### STUDY MATERIAL:
--

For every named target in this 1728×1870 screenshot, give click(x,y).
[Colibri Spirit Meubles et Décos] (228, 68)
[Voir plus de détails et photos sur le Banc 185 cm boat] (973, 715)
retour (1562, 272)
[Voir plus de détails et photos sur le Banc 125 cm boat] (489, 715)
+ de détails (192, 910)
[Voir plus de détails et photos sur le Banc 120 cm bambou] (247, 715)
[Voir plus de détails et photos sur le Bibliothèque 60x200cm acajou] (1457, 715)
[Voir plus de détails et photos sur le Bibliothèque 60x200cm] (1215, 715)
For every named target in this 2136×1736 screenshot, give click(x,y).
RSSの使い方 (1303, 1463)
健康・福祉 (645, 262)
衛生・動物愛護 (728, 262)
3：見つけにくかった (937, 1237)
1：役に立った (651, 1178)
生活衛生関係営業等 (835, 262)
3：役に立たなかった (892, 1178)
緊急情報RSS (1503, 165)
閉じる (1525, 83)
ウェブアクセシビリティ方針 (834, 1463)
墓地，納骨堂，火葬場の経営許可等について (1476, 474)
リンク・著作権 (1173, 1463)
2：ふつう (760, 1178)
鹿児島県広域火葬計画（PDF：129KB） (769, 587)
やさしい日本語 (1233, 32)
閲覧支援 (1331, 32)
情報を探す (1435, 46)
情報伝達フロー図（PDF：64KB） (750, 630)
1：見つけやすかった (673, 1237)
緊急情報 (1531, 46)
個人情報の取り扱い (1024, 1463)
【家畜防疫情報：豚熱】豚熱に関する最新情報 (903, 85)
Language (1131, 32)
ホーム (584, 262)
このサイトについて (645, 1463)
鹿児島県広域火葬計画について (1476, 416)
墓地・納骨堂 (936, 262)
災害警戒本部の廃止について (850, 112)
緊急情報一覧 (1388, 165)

--

An accurate, complete transcription of the records above is needed.

For every named target in this 1728×1870 screenshot, give click(x,y).
[Colibri Spirit Meubles et Décos] (228, 68)
[Voir plus de détails et photos sur le Banc 185 cm boat] (973, 715)
retour (1562, 272)
[Voir plus de détails et photos sur le Banc 125 cm boat] (489, 715)
+ de détails (192, 910)
[Voir plus de détails et photos sur le Banc 120 cm bambou] (247, 715)
[Voir plus de détails et photos sur le Bibliothèque 60x200cm acajou] (1457, 715)
[Voir plus de détails et photos sur le Bibliothèque 60x200cm] (1215, 715)
For every named target in this 2136×1736 screenshot, give click(x,y).
RSSの使い方 (1303, 1463)
健康・福祉 (645, 262)
衛生・動物愛護 (728, 262)
3：見つけにくかった (937, 1237)
1：役に立った (651, 1178)
生活衛生関係営業等 (835, 262)
3：役に立たなかった (892, 1178)
緊急情報RSS (1503, 165)
閉じる (1525, 83)
ウェブアクセシビリティ方針 (834, 1463)
墓地，納骨堂，火葬場の経営許可等について (1476, 474)
リンク・著作権 (1173, 1463)
2：ふつう (760, 1178)
鹿児島県広域火葬計画（PDF：129KB） (769, 587)
やさしい日本語 (1233, 32)
閲覧支援 (1331, 32)
情報を探す (1435, 46)
情報伝達フロー図（PDF：64KB） (750, 630)
1：見つけやすかった (673, 1237)
緊急情報 (1531, 46)
個人情報の取り扱い (1024, 1463)
【家畜防疫情報：豚熱】豚熱に関する最新情報 (903, 85)
Language (1131, 32)
ホーム (584, 262)
このサイトについて (645, 1463)
鹿児島県広域火葬計画について (1476, 416)
墓地・納骨堂 (936, 262)
災害警戒本部の廃止について (850, 112)
緊急情報一覧 (1388, 165)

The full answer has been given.